Monday, June 27, 2011

This Little Light of Mine

I have always had high hopes and dreams.  As a kid, I was very into drama and convinced I was going to be a glamorous film star.  I watched the Academy Awards every year, mentally composing my future acceptance speech and deciding which style of gown I would wear.  Though the focus of my ambitions changed over the years, their scope remained the same.  I was going to write a world-changing novel.  My songs were going to turn the world of country music on its ear.  Whatever it was I was doing or planning to do, I was not only going to make a living at it, I was going to be a legend.  

I went to law school really just to buy myself more time for my creative pursuits.  Halfway through law school I decided I was actually going to be a lawyer, but I was still not just going to be any lawyer.  I was going to be the best lawyer ever.  I was going to be one of those recognizable, Johnny Cochran kind of lawyers.  I was still going to be on a magazine cover, perfect business suit, old-fashioned in one hand and cigar in the other.  Oh yeah, I had my cover shot already laid out.  Then I would probably go on to be a consultant on CNN, a la Greta Van Susteren.  My life was still going to be extraordinary.

I am not ashamed of the fact that I was and am a dreamer.  Where would the world be without us?  The problem is:  I burn out easily.  I'm a bit sulphuric that way.  A lot of passion and lot of enthusiasm...for a very short period of time.  The actual work it would take to accomplish any of my highfalutin goals was exhausting and quite frankly boring.  And in my youth, the last thing I could stand to be was bored.

So in the summer of my twenty-seventh year, to quote a John Denver favorite, I burned out on the whole law thing, packed my truck and my guitar (which, incidentally, I can't play) and headed down to Austin.  I was channeling Jack Kerouac at the time and that seemed a pretty good dream in and of itself.  I was part beat poet and a lot delusional.  Anyway, it was a stepping stone to the next dream of becoming the female equivalent of Robert Earl Keen.  All I needed to do was learn the guitar, start doing open mics, get discovered and I'd be touring with Willie Nelson or The Dixie Chicks before I knew it.

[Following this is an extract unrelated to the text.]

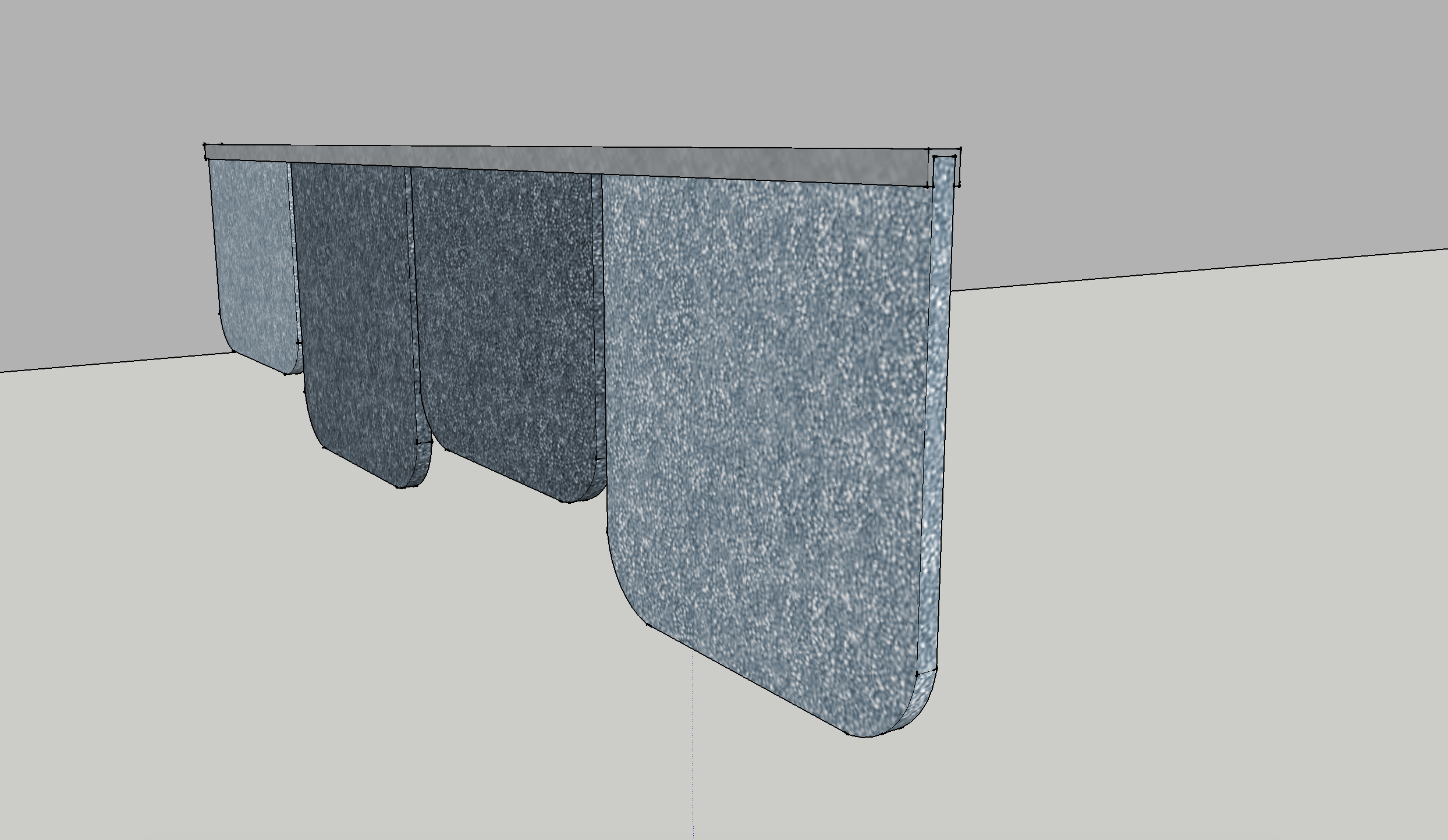
Task: Click the dotted blue axis line below model
Action: 693,745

Not so much.  Matchstick that I was, I went as far as buying a "Guitar for Dummies" book but never even cracked it open.  I had a series of interesting misadventures which led, not to fame and fortune, but to marriage and family.  My twenty-five year old self would have been horrified if she could see into the future.  My thirty-four year old self, looking back, is grateful beyond words.

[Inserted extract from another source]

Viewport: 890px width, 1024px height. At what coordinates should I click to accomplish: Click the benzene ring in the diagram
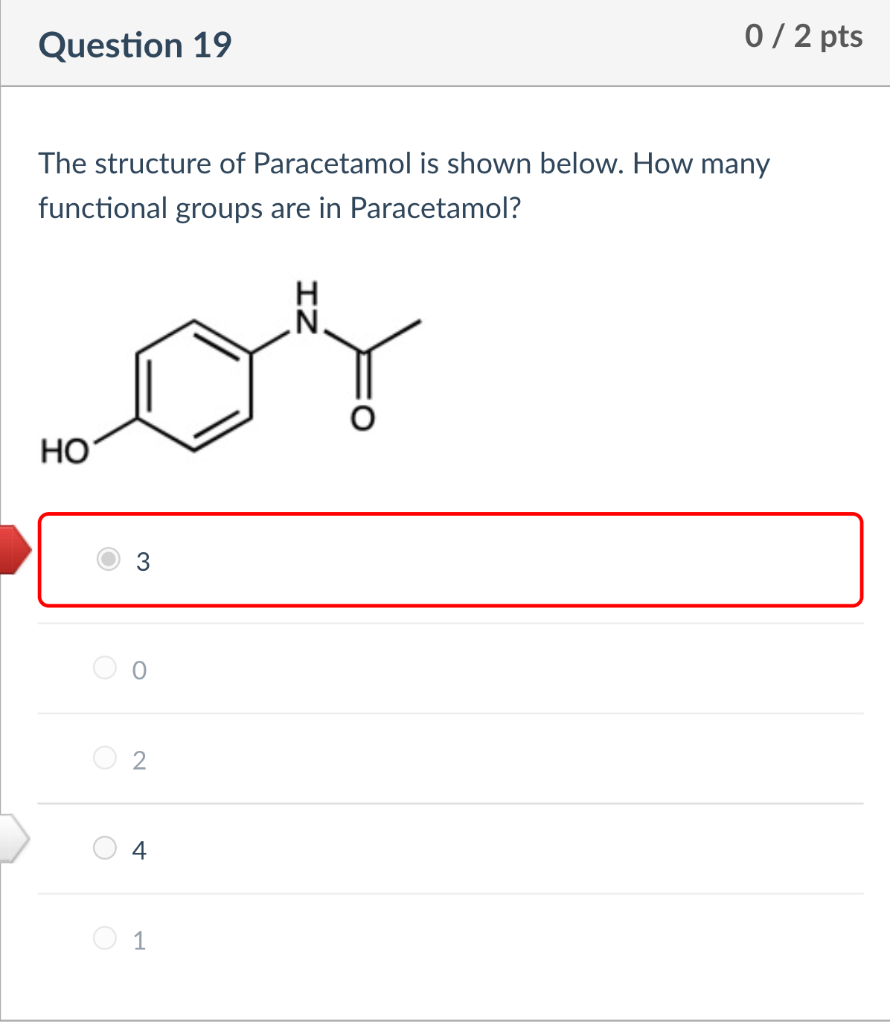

Some people look back on the dreams of their youth and see all the missed opportunities, all the sacrifices, all the little deaths of the "could have beens," and despair.  I am saved from this.  I look back on my life and see that it could have been...a disaster.  Maybe I could have been a glamorous film star, a famous singer/songwriter, a best-selling author, or the best litigator since Perry Mason.  I could have been extraordinary by the world's standards.  I could have disappeared so far into myself and my ego that, after that brief, blinding flash of light had burned out, there would have been nothing left to save me.  Because if your life is that bright and shiny, you are blind to your need for God.

Having Eddie made my life extraordinary.  It taught me how desperately and completely I needed my God and that, in my need, He was there.  I still have high hopes and dreams.  I dream of using my testimony to introduce people to the love of my life, Jesus Christ.  To bring people from darkness to light.  I dream of raising my children to know and serve the Lord.  My dreams aren't a flash in the pan anymore.  I'm not a kitchen match; I'm a candle.  I may not have many kilowatts but I'm steady and true.  And I hope to ignite a fire in my children and watch their little lights shine.  And hope that our family's love for God, for the Way, the Truth and the Light, will ignite some others and some others and some others...you get the picture.  My life is simple, but never boring, because I approach it with the knowledge that it is a gift.  So, let it shine, let it shine, let it shine.